La Vejez en Arica: Resiliencia y Desafíos

Leslie Rojas, jefa del CEAM, observa que, a pesar de todo, las mujeres suelen sobrellevar mejor la vejez, incluso en situaciones de pobreza y vulnerabilidad. "Atendemos a más hombres, porque ellas cuentan con más redes. Son capaces de pedir ayuda. Siento que están más preparadas para las adversidades de la vida", comenta. Añade que en el centro se aprende mucho de los mayores, especialmente sobre "el valor de la vida, de la familia; la empatía con el dolor ajeno".

Historias de Vida: Héctor Concha y Silverio Correa

Héctor Concha Lineros, de 79 años, reside en la Casa Esmeralda y almuerza diariamente en el CEAM. Expresa con contundencia: "Si tuviera que pagar almuerzo, tendría que estar mendigando. Si no fuera por el Hogar de Cristo, nos morimos de hambre". Él manda lavar su ropa y, aunque llegó a Arica en 1966, se estableció definitivamente hace 5 años. Nacido en Linares, solo estudió hasta octavo básico. Se casó en Iquique, tuvo un hijo del que no tiene noticias hace 52 años, y enviudó tras separarse. Relata cómo fue excluido de herencias familiares, a pesar de haber sido quien sostuvo a sus hermanos mayores tras el derrame cerebral de su padre.

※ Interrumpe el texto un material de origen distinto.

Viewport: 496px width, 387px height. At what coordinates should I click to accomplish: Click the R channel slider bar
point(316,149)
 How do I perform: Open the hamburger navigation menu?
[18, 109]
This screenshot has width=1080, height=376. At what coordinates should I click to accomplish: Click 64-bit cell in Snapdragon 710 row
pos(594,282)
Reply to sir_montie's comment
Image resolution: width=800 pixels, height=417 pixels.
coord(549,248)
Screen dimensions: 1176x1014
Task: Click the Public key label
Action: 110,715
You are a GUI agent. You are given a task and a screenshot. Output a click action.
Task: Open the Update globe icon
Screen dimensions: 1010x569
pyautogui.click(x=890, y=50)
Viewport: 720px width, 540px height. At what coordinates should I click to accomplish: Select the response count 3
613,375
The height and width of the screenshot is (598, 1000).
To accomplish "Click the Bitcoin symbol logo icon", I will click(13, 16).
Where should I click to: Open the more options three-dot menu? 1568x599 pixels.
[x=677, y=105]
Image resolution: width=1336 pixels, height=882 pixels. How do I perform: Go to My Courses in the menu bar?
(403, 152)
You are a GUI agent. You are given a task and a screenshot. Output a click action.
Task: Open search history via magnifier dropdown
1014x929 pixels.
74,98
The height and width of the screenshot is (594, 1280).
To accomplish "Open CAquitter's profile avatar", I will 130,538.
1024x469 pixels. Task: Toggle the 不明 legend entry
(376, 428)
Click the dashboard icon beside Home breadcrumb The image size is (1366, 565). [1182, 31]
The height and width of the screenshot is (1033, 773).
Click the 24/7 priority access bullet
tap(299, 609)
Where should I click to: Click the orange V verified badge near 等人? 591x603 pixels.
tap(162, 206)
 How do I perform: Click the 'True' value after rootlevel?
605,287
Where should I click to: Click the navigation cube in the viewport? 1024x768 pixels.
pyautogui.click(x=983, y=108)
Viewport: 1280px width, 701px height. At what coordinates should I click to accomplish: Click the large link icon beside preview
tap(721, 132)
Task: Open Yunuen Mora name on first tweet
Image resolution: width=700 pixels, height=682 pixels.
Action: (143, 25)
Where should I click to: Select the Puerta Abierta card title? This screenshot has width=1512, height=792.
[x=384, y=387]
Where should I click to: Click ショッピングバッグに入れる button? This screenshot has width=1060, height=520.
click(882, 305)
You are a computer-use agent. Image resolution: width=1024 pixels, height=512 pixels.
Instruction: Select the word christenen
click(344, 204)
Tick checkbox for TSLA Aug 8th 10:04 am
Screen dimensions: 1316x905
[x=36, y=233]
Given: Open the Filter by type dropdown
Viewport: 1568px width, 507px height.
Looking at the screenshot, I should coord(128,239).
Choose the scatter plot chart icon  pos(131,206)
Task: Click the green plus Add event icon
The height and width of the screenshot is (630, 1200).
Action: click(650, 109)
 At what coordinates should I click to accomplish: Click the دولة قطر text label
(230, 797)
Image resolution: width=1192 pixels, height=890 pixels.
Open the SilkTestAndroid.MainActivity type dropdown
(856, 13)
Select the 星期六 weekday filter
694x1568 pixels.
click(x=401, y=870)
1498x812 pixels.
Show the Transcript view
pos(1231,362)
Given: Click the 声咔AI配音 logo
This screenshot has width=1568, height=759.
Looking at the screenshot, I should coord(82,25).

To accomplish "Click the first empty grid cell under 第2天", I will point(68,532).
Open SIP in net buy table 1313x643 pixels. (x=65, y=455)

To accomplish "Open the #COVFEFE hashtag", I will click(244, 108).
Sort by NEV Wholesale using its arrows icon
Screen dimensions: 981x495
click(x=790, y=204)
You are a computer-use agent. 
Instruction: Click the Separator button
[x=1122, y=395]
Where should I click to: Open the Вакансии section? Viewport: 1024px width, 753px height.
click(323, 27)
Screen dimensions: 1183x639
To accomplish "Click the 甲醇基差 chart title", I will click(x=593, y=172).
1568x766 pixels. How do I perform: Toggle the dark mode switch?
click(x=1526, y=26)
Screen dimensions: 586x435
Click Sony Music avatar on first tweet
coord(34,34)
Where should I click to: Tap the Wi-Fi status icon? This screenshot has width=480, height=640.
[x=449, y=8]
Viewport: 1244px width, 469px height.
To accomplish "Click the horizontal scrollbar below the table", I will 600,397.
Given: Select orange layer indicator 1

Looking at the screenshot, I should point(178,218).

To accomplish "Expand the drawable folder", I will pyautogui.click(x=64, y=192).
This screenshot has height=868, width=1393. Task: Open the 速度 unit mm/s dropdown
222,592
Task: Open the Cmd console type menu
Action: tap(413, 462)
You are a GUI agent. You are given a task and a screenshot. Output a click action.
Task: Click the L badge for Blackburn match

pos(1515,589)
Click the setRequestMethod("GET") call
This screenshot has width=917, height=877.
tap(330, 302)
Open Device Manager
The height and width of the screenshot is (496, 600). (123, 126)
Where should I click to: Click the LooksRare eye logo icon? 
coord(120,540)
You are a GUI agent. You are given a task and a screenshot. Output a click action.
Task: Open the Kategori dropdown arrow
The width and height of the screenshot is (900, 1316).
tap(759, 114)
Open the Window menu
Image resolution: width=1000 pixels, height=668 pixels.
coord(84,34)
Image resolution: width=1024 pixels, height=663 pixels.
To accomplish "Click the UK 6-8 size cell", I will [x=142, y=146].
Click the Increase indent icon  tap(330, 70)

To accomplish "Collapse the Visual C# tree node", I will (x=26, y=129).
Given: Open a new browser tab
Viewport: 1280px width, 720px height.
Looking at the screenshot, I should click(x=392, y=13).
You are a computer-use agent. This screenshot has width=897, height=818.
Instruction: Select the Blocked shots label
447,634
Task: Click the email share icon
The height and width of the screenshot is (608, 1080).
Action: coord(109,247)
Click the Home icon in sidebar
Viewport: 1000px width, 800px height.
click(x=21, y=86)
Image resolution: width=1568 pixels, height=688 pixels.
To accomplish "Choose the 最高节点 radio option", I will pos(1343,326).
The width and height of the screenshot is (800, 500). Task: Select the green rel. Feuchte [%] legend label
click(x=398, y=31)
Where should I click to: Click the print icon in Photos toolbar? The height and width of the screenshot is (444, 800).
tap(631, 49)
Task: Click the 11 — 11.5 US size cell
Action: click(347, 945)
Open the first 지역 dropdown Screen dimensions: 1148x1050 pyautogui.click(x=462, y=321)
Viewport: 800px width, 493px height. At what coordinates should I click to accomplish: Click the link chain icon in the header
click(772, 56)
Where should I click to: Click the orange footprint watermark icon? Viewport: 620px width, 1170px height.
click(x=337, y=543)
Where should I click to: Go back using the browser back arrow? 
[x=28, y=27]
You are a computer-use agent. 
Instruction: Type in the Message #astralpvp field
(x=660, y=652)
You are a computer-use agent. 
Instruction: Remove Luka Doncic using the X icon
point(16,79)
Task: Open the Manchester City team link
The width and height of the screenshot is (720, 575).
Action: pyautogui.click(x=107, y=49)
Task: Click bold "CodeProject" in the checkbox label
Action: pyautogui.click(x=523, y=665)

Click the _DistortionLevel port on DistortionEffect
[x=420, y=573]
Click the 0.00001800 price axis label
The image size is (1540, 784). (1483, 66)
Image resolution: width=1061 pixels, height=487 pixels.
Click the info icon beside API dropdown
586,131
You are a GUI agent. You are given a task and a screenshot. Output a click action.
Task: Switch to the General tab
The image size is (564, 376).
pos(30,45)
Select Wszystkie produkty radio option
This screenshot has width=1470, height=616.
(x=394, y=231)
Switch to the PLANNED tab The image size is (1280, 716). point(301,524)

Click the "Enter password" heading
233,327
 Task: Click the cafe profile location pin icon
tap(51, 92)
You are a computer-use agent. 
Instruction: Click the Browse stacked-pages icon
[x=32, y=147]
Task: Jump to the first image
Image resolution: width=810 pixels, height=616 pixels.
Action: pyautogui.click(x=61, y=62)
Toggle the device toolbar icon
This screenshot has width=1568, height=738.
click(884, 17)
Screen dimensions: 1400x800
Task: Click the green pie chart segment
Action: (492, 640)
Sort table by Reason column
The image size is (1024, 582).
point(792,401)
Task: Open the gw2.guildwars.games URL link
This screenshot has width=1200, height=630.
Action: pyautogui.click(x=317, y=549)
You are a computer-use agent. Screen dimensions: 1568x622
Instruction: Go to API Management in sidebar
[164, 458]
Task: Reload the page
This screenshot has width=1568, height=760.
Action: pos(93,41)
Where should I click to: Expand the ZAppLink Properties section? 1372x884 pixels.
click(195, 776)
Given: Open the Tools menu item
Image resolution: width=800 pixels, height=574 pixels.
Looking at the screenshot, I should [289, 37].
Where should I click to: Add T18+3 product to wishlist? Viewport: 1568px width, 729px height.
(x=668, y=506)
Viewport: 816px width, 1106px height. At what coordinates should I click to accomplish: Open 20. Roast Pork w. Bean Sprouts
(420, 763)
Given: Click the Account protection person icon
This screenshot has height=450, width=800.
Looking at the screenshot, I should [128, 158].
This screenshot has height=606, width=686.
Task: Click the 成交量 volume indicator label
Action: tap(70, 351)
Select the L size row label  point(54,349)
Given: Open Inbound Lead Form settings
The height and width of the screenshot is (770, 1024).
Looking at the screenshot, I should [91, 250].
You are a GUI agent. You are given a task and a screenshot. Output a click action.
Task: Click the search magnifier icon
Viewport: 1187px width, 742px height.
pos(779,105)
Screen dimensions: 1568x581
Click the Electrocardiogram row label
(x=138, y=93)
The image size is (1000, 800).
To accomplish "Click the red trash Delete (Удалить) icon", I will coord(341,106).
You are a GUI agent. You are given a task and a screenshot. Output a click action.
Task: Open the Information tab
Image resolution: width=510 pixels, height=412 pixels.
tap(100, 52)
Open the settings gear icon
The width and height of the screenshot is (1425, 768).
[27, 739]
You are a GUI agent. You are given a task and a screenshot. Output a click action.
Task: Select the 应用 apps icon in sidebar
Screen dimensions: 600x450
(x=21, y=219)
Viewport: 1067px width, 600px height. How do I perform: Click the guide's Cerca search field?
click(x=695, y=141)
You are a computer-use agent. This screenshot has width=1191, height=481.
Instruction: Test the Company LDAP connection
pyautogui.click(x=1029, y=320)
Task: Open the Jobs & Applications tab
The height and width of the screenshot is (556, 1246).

Héctor no oculta su descontento: "Cómo voy a estarlo, si trabajé toda mi vida para morirme de hambre. Uno acá está sobreviviendo. Claro que la culpa fue mía, por no preocuparme. Si hubiera exigido en todas las partes que trabajé que me pagaran mis imposiciones, no estaría en esta situación". Muestra un resumen de sus imposiciones, evidenciando que trabajó en diversos rubros (aseo, paisajismo, construcción) y que, aunque sabía sus derechos, nunca reclamó, lo que lo llevó a tener una pensión básica solidaria. Usa bastón debido a la artrosis de rodillas y caderas.

Su amigo y vecino de pieza, Silverio Correa, de 74 años, es un contraste. Silverio recibe una pensión de 250 mil pesos mensuales, lo que Héctor considera una fortuna. Silverio, nacido en Santiago, llegó a Arica en 1975 en busca de nuevas experiencias. Se muestra conforme con su vida actual: "Estoy muy bien, tengo amistades, vivo tranquilo, no hay problemas y todo me va bien. Estoy lo que se dice conforme". Se casó en Arica, pero se separó en 1996 porque no aceptó que su mujer trabajara, creyendo que "la mujer debe estar en la casa, a cargo de los hijos". Tiene un hijo que, tras un período difícil, es ahora "un hombre de bien", y una hija en Alto Hospicio. No piensa en volver a emparejarse por falta de recursos económicos y porque "lo paso bien como estoy".

Silverio fue futbolista en la división infantil del Green Cross y es técnico agrícola de profesión. Le cuesta adaptarse a la tecnología, como los celulares, y no se interesa por la religión, a pesar de los intentos de su hijo evangélico. No le teme a la muerte y considera que "Arica es un buen lugar para envejecer" debido a su clima favorable, la no necesidad de ropa de invierno costosa, la abundancia de frutas y verduras, y la ausencia de gastos en calefacción.

Fotografía de dos adultos mayores conversando y caminando por una calle de Arica.